GnuPG(GPG)で署名ファイルを作る【CUI編】
『それは誰が保証するか?〔GnuPG(GPG)/電子署名〕〜ごまかせない署名〜』の番外編です。
先のページで3パターンの署名を例として上げましたが、それぞれの署名の仕方についてのメモです。なお、作業環境は毎度のことながらDebian10です。
ちなみに、各署名を行うには自分のGPG鍵ペアを所有している必要がありますので、無い場合は自分で作成を。
GPG鍵ペアの作成は、
$ gpg --full-gen-key
(または、簡易の「$ gpg --gen-key」、さらに細かく指定する場合は「$ gpg --full-gen-key --expert」)
で可能です。
【1:クリア署名の作成】
署名したい文書(テキストファイル)を用意し、端末で以下を入力すれば終了。

(データセットの行)
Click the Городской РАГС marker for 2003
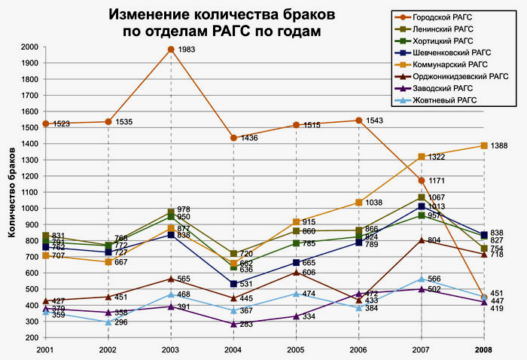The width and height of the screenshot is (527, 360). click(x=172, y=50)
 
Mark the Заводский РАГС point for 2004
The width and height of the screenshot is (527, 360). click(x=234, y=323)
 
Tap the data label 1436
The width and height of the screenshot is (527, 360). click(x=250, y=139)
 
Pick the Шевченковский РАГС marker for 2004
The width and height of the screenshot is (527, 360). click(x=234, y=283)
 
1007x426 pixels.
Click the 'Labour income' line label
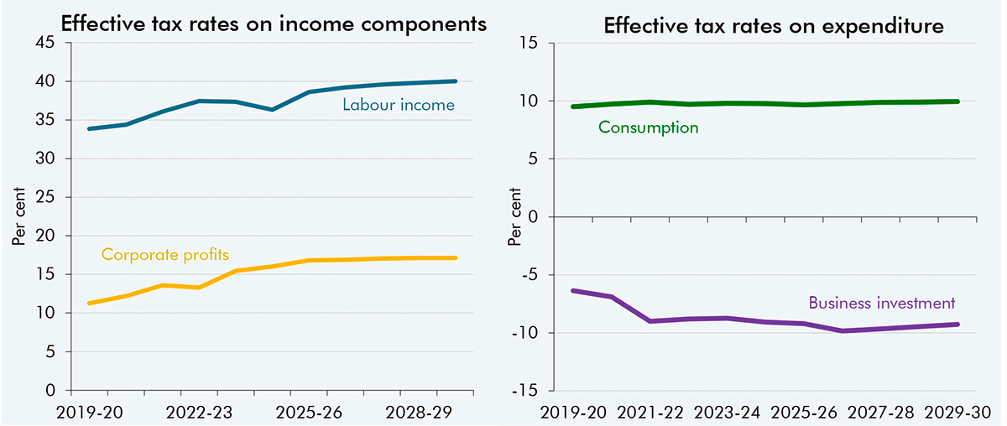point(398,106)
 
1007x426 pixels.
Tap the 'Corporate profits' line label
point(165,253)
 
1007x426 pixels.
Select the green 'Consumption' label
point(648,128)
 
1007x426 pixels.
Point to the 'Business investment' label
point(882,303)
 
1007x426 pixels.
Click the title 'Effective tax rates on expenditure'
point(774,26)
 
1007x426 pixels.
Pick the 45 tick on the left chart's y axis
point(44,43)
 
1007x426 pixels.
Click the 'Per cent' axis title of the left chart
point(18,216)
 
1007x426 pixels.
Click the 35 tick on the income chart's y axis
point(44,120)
---
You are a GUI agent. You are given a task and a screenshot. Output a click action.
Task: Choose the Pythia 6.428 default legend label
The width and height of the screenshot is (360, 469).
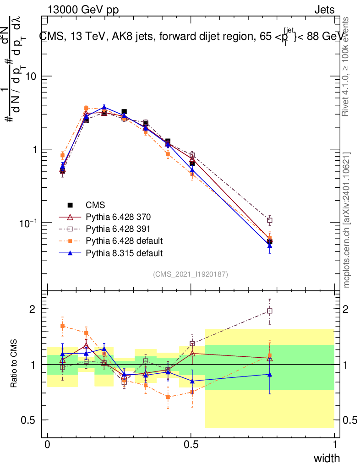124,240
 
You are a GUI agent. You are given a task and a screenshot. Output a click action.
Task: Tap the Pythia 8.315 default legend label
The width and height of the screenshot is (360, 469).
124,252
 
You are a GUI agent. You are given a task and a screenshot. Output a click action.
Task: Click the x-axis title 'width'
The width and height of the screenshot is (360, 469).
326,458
* * *
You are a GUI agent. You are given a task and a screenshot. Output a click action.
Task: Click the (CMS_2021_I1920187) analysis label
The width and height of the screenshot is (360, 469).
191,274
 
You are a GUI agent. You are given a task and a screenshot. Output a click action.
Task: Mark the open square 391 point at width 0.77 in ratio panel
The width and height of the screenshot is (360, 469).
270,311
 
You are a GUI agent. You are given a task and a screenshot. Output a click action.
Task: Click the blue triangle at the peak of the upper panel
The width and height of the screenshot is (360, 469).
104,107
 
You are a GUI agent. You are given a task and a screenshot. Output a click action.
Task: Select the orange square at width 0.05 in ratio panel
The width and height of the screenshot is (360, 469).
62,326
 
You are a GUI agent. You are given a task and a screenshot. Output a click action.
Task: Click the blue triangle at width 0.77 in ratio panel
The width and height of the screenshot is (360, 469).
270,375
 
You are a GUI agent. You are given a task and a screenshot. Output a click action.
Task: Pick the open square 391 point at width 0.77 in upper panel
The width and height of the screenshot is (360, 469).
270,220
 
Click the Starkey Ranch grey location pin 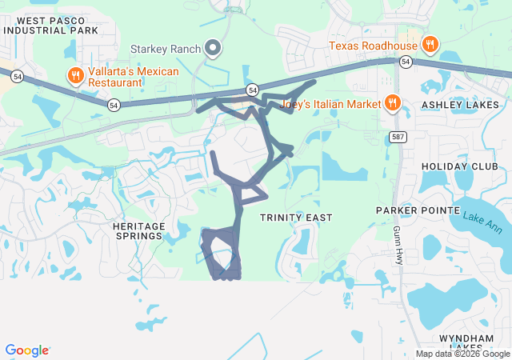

### 課題の詳細
GnuPGによる署名ファイル作成についてのテキストを、最初から最後まで一字も変えずに書き写してください。

### 想定解答
GnuPG(GPG)で署名ファイルを作る【CUI編】
『それは誰が保証するか?〔GnuPG(GPG)/電子署名〕〜ごまかせない署名〜』の番外編です。
先のページで3パターンの署名を例として上げましたが、それぞれの署名の仕方についてのメモです。なお、作業環境は毎度のことながらDebian10です。
ちなみに、各署名を行うには自分のGPG鍵ペアを所有している必要がありますので、無い場合は自分で作成を。
GPG鍵ペアの作成は、
$ gpg --full-gen-key
(または、簡易の「$ gpg --gen-key」、さらに細かく指定する場合は「$ gpg --full-gen-key --expert」)
で可能です。
【1:クリア署名の作成】
署名したい文書(テキストファイル)を用意し、端末で以下を入力すれば終了。